Inhibitors of amyloid toxicity based on β-sheet packing of Aβ40 and Aβ42

Amyloid fibrils associated with Alzheimer's disease and a wide range of other neurodegenerative diseases have a cross beta-sheet structure, where main chain hydrogen bonding occurs between beta-strands in the direction of the fibril axis. The surface of the beta-sheet has pronounced ridges and grooves when the individual P-strands have a parallel orientation and the amino acids are in-register with one another. Here we show that in A amyloid fibrils, Met35 packs against Gly33 in the C-terminus of A beta 40 and against Gly37 in the C-terminus of A beta 42. These packing interactions suggest that the protofilament subunits are displaced relative to one another in the A beta 40 and A beta 42 fibril structures.

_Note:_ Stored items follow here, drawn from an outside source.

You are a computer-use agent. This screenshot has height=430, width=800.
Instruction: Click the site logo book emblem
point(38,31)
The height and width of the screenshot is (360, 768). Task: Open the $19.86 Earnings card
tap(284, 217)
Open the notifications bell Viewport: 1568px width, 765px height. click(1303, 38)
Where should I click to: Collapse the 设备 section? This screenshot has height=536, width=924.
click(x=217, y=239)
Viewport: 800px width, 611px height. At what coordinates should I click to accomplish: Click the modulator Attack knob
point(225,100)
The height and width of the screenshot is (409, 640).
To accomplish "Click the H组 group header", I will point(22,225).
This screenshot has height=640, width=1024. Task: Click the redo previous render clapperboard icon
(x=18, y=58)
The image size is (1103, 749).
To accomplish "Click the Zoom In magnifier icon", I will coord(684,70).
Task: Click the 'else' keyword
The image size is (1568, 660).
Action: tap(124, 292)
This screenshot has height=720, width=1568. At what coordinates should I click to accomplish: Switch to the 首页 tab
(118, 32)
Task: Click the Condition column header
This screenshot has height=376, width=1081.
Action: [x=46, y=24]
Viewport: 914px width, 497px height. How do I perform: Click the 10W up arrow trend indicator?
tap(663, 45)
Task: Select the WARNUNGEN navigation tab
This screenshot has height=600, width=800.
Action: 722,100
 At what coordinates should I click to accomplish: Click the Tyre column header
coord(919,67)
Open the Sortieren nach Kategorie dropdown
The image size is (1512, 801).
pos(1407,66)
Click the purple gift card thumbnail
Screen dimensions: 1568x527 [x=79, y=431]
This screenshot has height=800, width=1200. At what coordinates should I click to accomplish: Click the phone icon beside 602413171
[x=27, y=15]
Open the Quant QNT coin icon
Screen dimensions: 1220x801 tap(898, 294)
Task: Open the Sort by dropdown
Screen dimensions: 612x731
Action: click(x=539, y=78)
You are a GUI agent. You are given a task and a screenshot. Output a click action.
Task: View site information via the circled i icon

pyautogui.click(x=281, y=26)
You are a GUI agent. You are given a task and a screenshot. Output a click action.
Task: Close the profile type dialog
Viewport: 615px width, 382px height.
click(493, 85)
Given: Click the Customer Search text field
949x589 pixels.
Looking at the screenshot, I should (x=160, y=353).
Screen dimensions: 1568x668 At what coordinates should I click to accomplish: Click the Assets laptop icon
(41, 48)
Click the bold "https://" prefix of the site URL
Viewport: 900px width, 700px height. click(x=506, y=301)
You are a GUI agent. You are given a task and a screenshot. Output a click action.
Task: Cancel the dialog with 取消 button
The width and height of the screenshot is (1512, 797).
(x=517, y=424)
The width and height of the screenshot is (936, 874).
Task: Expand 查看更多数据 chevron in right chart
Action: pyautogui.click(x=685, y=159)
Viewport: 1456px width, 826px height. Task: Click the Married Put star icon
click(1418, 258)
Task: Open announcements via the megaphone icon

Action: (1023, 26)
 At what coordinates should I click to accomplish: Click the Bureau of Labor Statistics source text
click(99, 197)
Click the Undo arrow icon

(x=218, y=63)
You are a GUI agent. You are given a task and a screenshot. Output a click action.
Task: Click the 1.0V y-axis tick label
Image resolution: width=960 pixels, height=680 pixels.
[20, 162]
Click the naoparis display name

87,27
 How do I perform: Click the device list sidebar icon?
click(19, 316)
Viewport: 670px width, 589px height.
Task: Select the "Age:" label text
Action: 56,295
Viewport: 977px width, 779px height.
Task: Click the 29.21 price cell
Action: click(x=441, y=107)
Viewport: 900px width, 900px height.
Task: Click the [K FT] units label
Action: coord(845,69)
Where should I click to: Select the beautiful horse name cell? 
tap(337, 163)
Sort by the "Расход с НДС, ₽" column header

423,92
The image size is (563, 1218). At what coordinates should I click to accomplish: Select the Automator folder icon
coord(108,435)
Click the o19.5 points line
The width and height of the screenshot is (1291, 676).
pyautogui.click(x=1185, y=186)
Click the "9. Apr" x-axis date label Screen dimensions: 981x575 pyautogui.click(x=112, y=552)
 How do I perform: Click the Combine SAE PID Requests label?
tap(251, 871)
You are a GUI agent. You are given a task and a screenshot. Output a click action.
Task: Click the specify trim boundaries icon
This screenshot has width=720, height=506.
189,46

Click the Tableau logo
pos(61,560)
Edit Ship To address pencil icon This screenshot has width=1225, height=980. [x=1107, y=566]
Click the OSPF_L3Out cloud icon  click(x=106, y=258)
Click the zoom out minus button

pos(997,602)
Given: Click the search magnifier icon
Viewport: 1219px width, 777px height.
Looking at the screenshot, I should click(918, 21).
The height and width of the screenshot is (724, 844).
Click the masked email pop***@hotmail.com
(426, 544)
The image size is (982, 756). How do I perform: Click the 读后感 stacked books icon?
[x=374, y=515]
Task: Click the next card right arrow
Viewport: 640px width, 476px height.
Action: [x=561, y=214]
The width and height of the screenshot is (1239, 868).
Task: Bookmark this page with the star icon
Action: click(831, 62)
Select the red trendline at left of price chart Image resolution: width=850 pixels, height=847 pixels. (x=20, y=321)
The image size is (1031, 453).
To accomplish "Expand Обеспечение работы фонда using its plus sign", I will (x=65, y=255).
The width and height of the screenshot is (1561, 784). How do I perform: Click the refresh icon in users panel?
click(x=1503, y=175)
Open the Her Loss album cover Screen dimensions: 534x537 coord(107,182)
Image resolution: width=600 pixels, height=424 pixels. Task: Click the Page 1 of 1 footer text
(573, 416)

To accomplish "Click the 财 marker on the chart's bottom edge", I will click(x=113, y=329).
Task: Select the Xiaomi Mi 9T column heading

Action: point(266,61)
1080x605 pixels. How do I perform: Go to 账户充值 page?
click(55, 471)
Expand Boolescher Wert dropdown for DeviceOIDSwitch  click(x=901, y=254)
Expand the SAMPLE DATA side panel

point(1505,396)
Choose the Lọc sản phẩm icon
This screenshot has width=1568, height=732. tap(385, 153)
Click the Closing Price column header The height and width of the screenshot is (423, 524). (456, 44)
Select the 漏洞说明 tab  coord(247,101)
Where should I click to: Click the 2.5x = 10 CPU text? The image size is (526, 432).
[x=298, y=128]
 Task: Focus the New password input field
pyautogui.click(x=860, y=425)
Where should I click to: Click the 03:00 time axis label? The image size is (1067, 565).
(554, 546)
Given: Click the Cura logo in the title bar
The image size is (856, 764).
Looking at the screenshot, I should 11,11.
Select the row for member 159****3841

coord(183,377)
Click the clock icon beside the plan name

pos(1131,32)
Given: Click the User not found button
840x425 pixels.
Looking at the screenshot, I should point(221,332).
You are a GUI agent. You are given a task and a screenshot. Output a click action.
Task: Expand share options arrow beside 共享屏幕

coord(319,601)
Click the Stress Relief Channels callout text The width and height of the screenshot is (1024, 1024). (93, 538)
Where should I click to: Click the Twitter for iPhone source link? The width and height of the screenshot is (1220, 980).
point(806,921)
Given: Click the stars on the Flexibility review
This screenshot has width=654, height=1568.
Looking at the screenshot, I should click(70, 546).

We take advantage of this corrugated structure to design a new class of inhibitors that prevent fibril formation by placing alternating glycine and aromatic residues on one face of a beta-strand. We show that peptide inhibitors based on a GxFxGxF framework disrupt sheet-to-sheet packing and inhibit the formation of mature A beta fibrils as assayed by thioflavin T fluorescence, electron microscopy, and solid-state NMR spectroscopy. The alternating large and small amino acids in the GxFxGxF sequence are complementary to the corresponding amino acids in the IxGxMxG motif found in the C-terminal sequence of A beta 40 and A beta 42. Importantly, the designed peptide inhibitors significantly reduce the toxicity induced by A beta 42 on cultured rat cortical neurons.